In “Decoding the Brain’s Cacophony” (New York Times, October 31, 2011), Benedict Carey profiles neuroscientist Michael S. Gazzaniga, who offers in his new book some unexpected almost-dissent from the neuro-determinism sponsored by, say, neuroscientists Sam Harris or David Eagleman. You know the sort of thing, the mind is an illusion, there is no free will, society must be revamped to eliminate these concepts …

Gazzaniga comments,

Can brain science tell exactly where automatic processes end and self-directed “responsible” ones end?

Not now and not likely ever, Dr. Gazzaniga argues in his book. Social constructs like good judgment and free will are even further removed, and trying to define them in terms of biological processes is, in the end, a fool’s game.

“My contention is that, ultimately, responsibility is a contract between two people rather than a property of the brain, and determinism has no meaning in this context,” he writes in “Who’s in Charge?”

Like generosity and pettiness, like love and suspiciousness, responsibility is what he calls a “strongly emergent” property — a property that, though derived from biological mechanisms, is fundamentally distinct and obeys different laws, as do ice and water.
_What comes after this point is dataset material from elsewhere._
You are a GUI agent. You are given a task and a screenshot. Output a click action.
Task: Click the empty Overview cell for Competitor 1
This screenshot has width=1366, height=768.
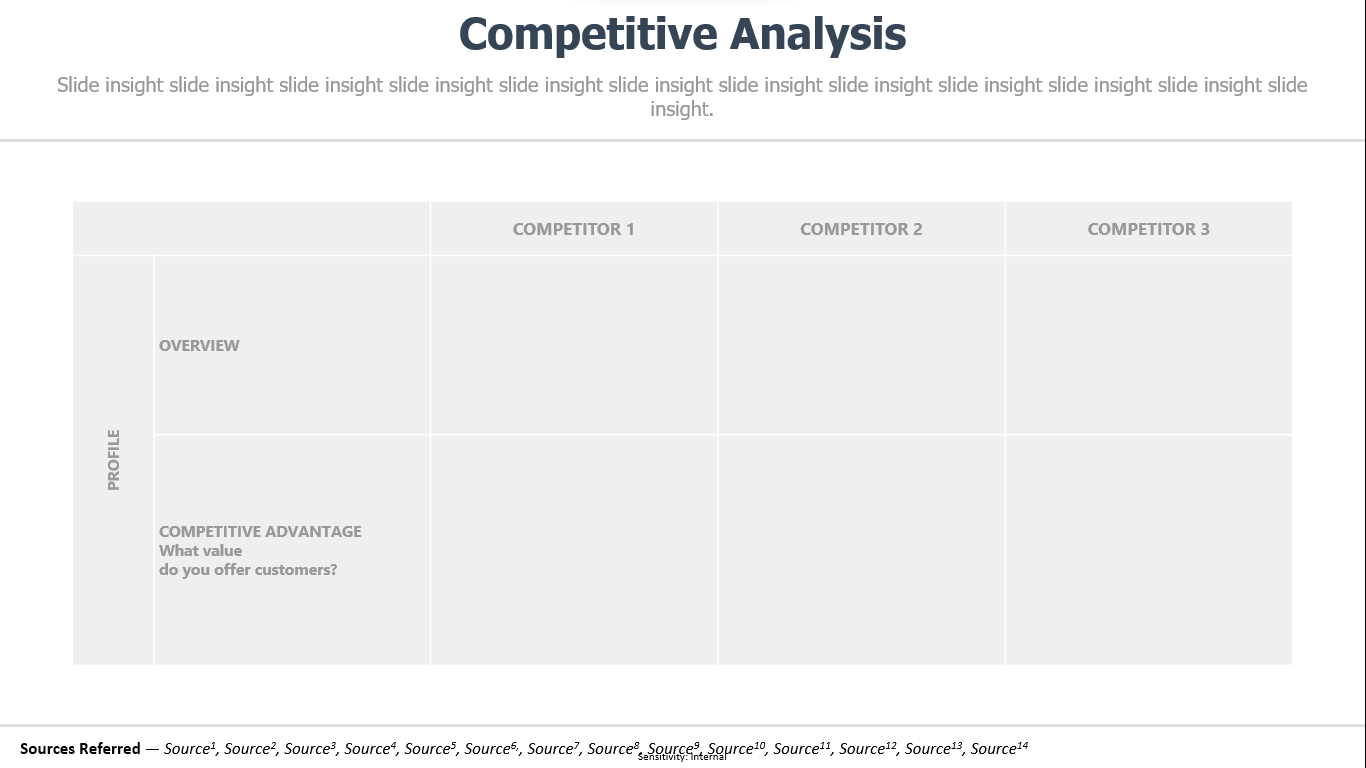pos(574,345)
It’s the “emergent” thing that doesn’t really work, of course; it’s like “self-organization” as an origin of life. And another neuroscientist promptly pounces on it, announcing that, “ … at some point, some key legal concepts such as accountability or responsibility will have to be redefined.” Which means exactly what you think it does.

Still, it is good to hear another voice of dissent, alongside Raymond Tallis.

By the way, Carey takes for granted that Gazzaniga’s split brain thesis is incontestible, but see this, for example, about naturally split brains.